One of the examples of symbolism displayed in Wuthering Heights is the moors. A Moorland or moor is a type of habitat found in upland areas in temperate grasslands, savannas, characterized by low-growing vegetation. The moorland symbolizes the destructive bond between Catherine and Heathcliff because of the moors danger that surrounds it.
Another type of figurative language, foreshadowing, is displayed during Lockwood's initial visit to Wuthering Heights, in which the mysterious relationships and lurking resentments between the characters create an air of mystery; Lockwood's ghostly nightmares, during the night he spends in Catherine's old bed, are an early indication of many of the events of the rest of the novel.
Lastly, similes are also freguently used in the novel.
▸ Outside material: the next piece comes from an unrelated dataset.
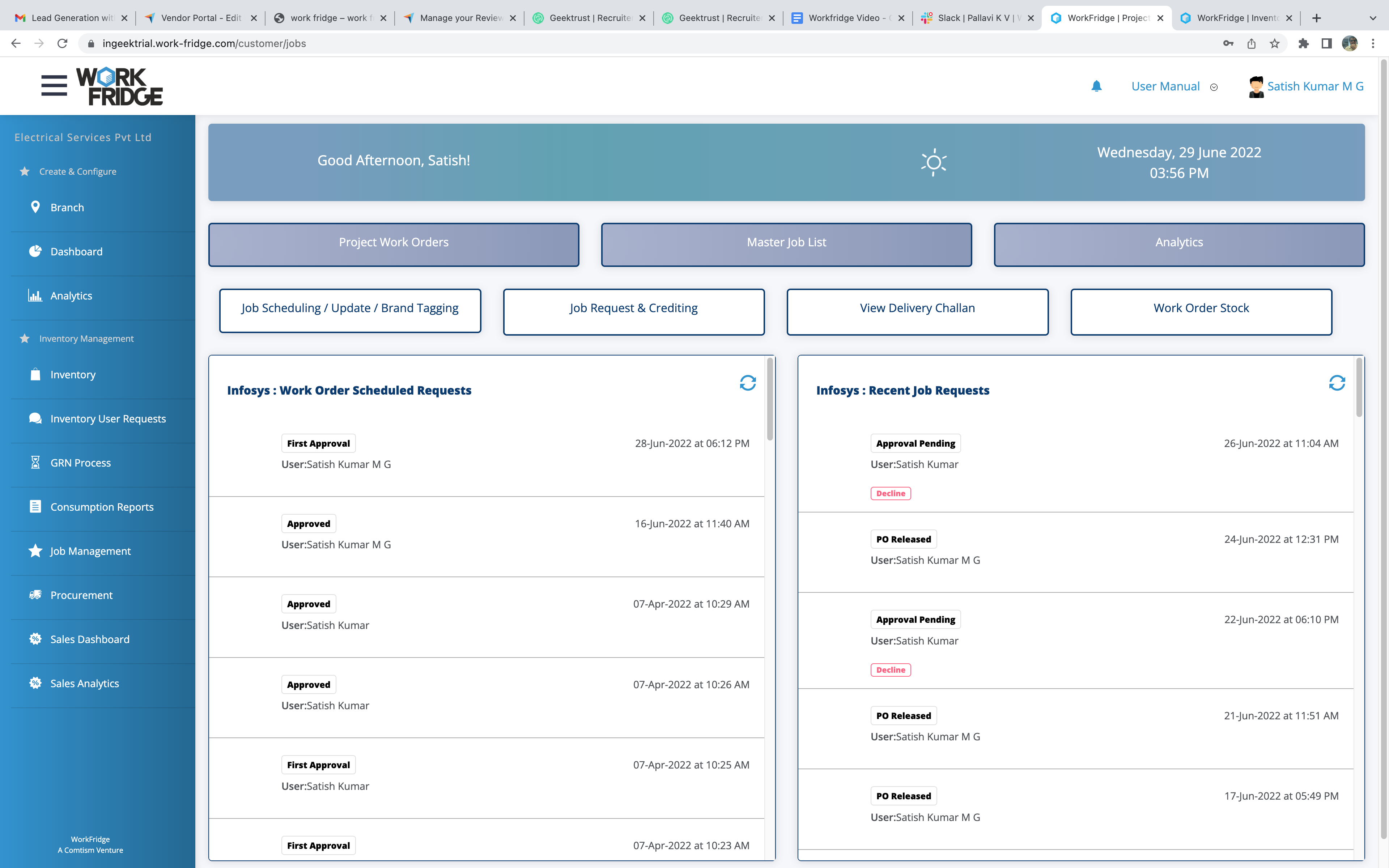Viewport: 1389px width, 868px height.
Task: Select the Branch location icon in sidebar
Action: tap(35, 207)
In Chapter 9, Catherine uses the similes of foliage and rocks to compare her love for Linton and her love for Heathcliff:
“My love for Linton is like the foliage in the woods. Time will change it, I'm well aware, as winter changes the trees — my love for Heathcliff resembles the eternal rocks beneath — a source of little visible delight, but necessary. Nelly, I am Heathcliff — he's always, always in my mind — not as a pleasure [...] but, as my own being.”